Trump, who has identified as Presbyterian for most of his adult life, wrote a traditional “rest in peace” message on Truth Social, a sentiment shared by 1.4 billion Catholics around the world who have worshipped under the Pope’s authority since he was anointed in 2013.
“May God Bless him and all who loved him!” Trump’s brief message added.
The two men met once in 2017 during Trump’s first administration. He was joined by First Lady Melania, his daughter Ivanka, her husband Jared Kushner, and former U.S. Secretary of State Rex Tillerson.
“Thank you so much,” Trump said in front of the Vatican press corps at the time while shaking the pope’s hand. Later, he said it was “a very great honor” to sit across from Pope Francis in his private study for a 30-minute discussion.
On Easter Sunday, Vice President J.D. Vance visited with Pope Francis, who sat in a wheelchair that he also used to bless the masses in St. Peter’s Square earlier in the day. Vance wrote that he seemed in “good health” and was similarly stunned by news of the Catholic leader’s death.
“My heart goes out to the millions of Christians all over the world who loved him,” Vance said in a statement. “I was happy to see him yesterday, though he was obviously very ill. But I’ll always remember him for the below homily he gave in the very early days of COVID. It was really quite beautiful.”
Church cardinals will now gather to elect a new pope in a private affair that closely resembles the processes detailed in the hit 2024 film “Conclave,” said Dennis Doyle, a professor emeritus of Catholic research at Dayton University in Ohio.
“This was fairly accurate,” he said about the film, based on the novel by author Robert Harris.
“There were just a few differences, like some of the Latin wasn’t exact, the carpet was red in the movie and it’s beige in real life,” Doyle told Fox News. “The seating arrangements were done very dramatically in the movie. They’re not exactly that way in real life. And even the way the voting was done was not exactly the same.”
Francis, 88, had suffered a severe bout with pneumonia in recent weeks, leading to his hospitalization and brief recovery before he passed. The headstrong leader reportedly refused to seek treatment until advisors and his personal doctor explained that he would certainly die without being admitted.
“It was his belief that he may not live very long,” Neomi DeAnda, a trained constructive theologian, told Fox News Digital. “He was already in his 70s when he was elected pope, and he wanted to be prepared when God called him home.”

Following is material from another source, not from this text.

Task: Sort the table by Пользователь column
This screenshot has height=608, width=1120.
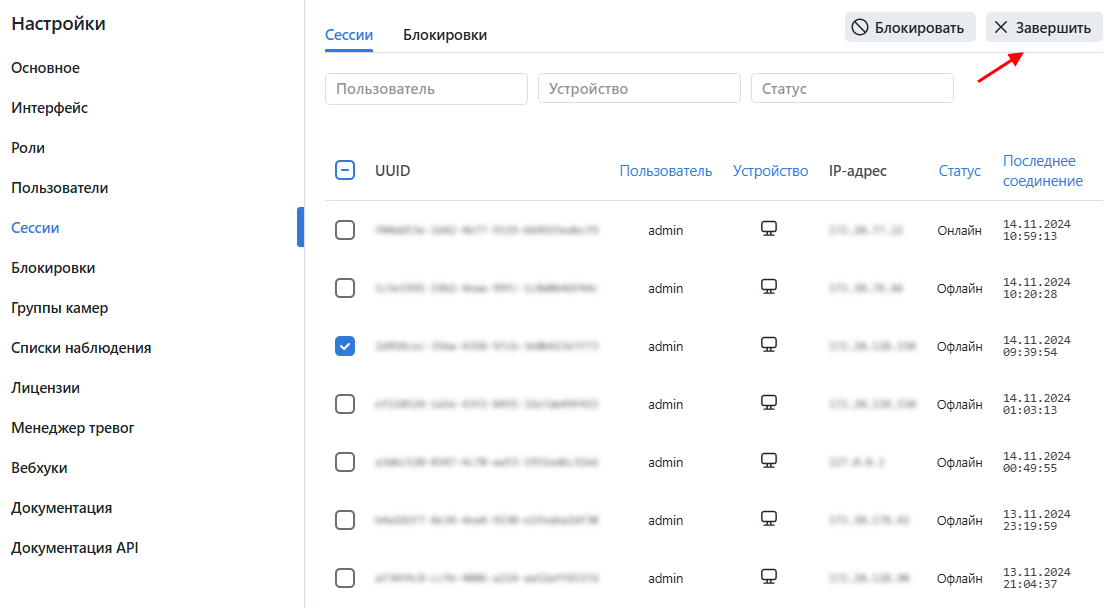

He will be laid to rest in the Basilica of Santa Maria Maggiore, the holy Italian ground Francis selected to be his final resting place.
“It has some significance for his grandparents,” DeAnda told Fox News Digital. “His grandparents were the ones who immigrated to Argentina with his dad and, I believe that they lived close to and visited that Basilica.”
“That has been his favorite place to visit,” DeAnda also said. “It’s a place that he goes to every time that he is going on a trip. He goes there to pray before he goes on a trip.”